Untuk itu, ada tiga langkah mendesak:
- Pemimpin yang Berbasis Data, Bukan Retorika
Pemimpin daerah dan nasional harus menjadikan kajian risiko sebagai pijakan, bukan formalitas.
- Reformasi Tata Ruang dan Pengawasan
Izin pembangunan harus berbasis risiko lingkungan, bukan transaksi politik-ekonomi.
- Mitigasi Jangka Panjang, Bukan Seremonial
Penguatan drainase, reboisasi, inspeksi infrastruktur, dan penataan ulang ruang publik harus menjadi prioritas nasional.

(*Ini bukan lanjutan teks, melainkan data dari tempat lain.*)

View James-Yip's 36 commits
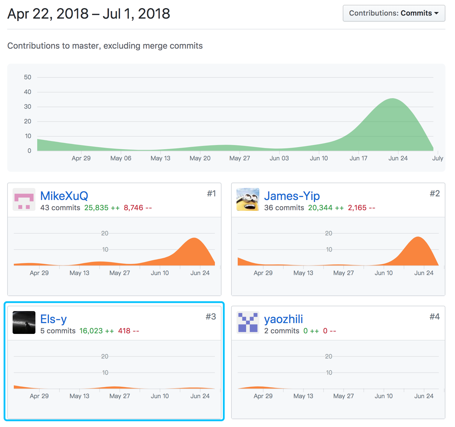This screenshot has height=427, width=455. point(284,208)
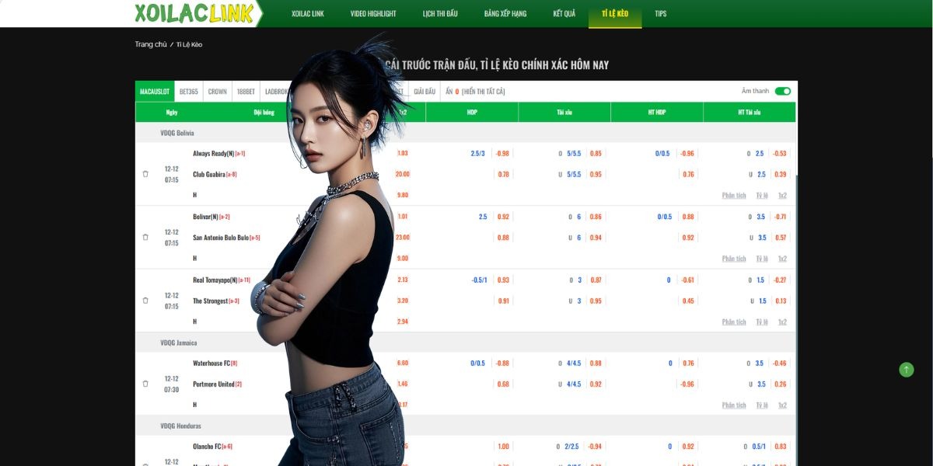Open Phân tích link for Always Ready match
This screenshot has width=933, height=466.
734,196
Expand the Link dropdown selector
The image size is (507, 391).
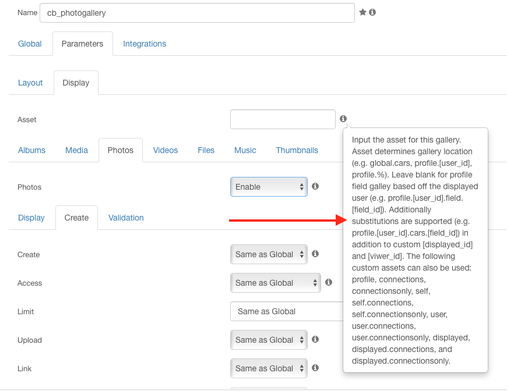(x=269, y=368)
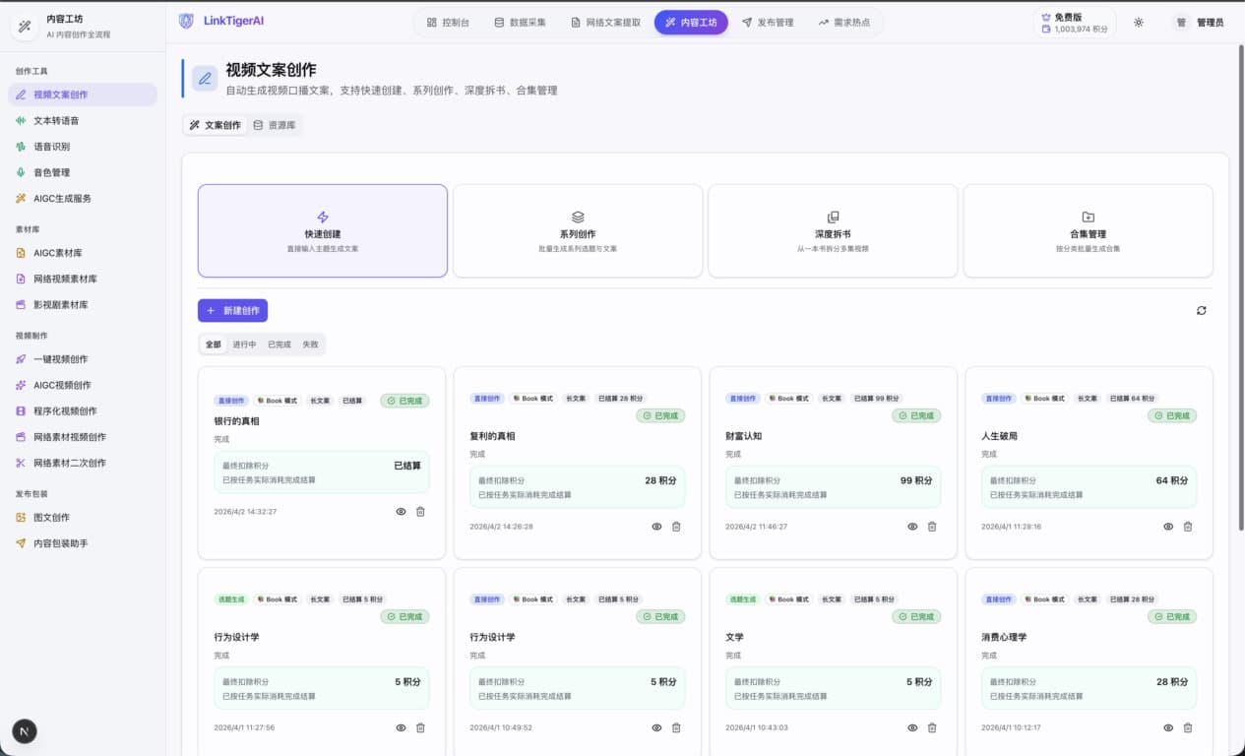
Task: Preview the 复利的真相 creation
Action: [x=655, y=526]
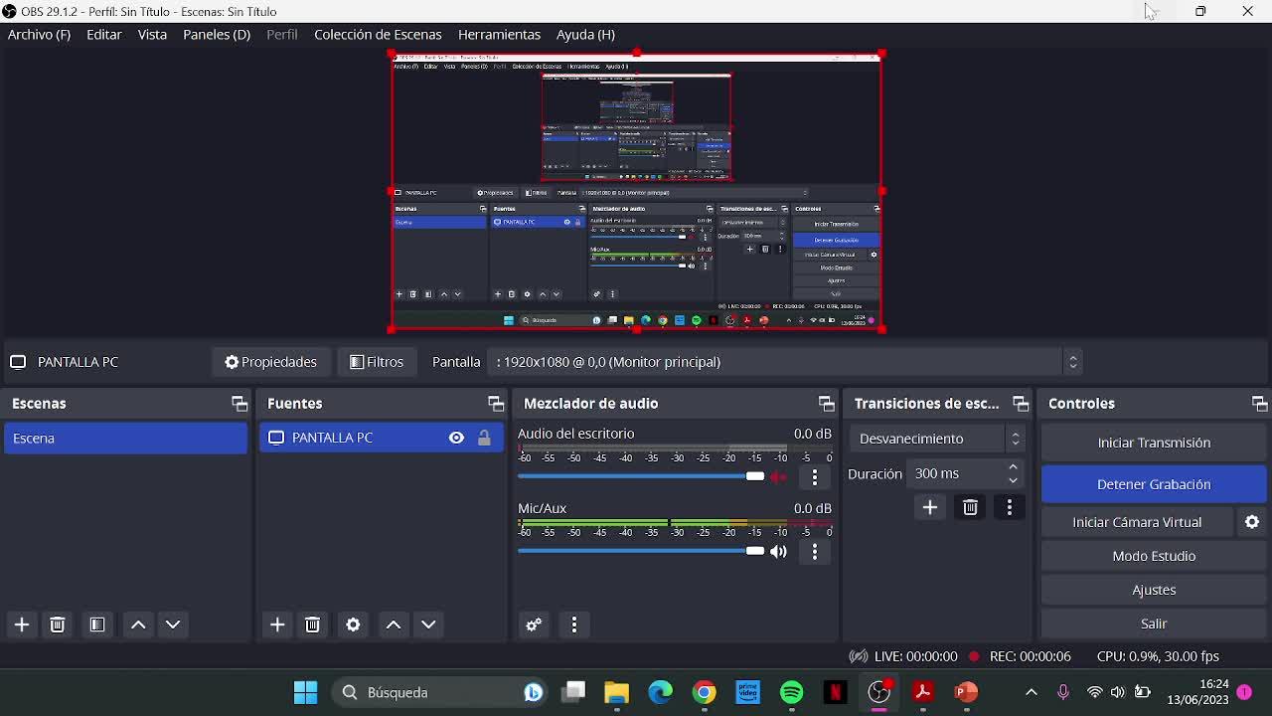The image size is (1272, 716).
Task: Hide the PANTALLA PC source
Action: (x=456, y=438)
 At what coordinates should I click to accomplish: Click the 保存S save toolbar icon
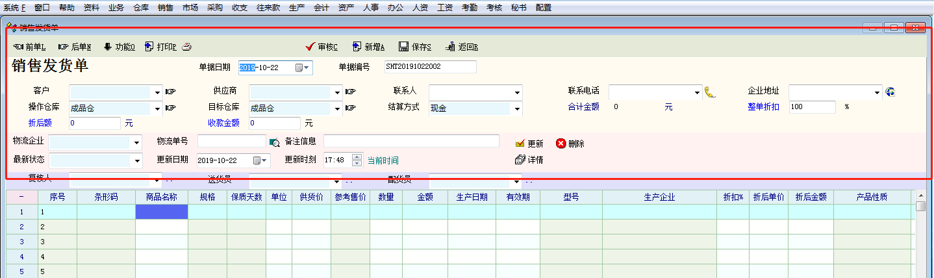(403, 47)
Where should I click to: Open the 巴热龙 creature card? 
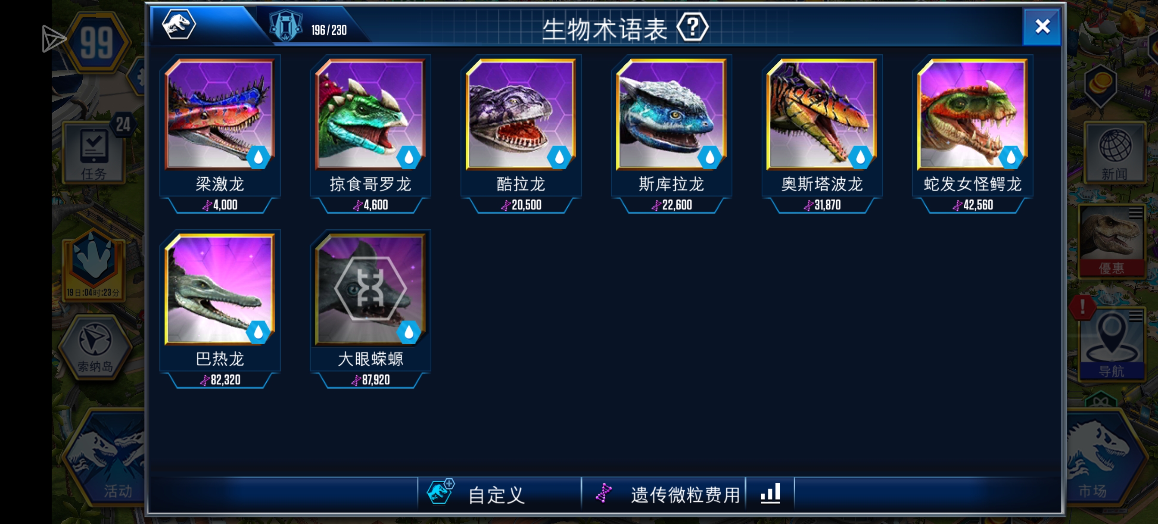tap(220, 309)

Penutup: Bencana Kepemimpinan Lebih Berbahaya dari Bencana Alam
Alam memang tak bisa dikendalikan, tetapi dampaknya bisa diatur, dicegah, atau diminimalisir.Yang tidak bisa dikendalikan adalah pemimpin yang tidak mau belajar. November 2025 seharusnya menjadi peringatan keras:
“Jika kepemimpinan tidak dibenahi, bencana berikutnya tinggal menunggu waktu.”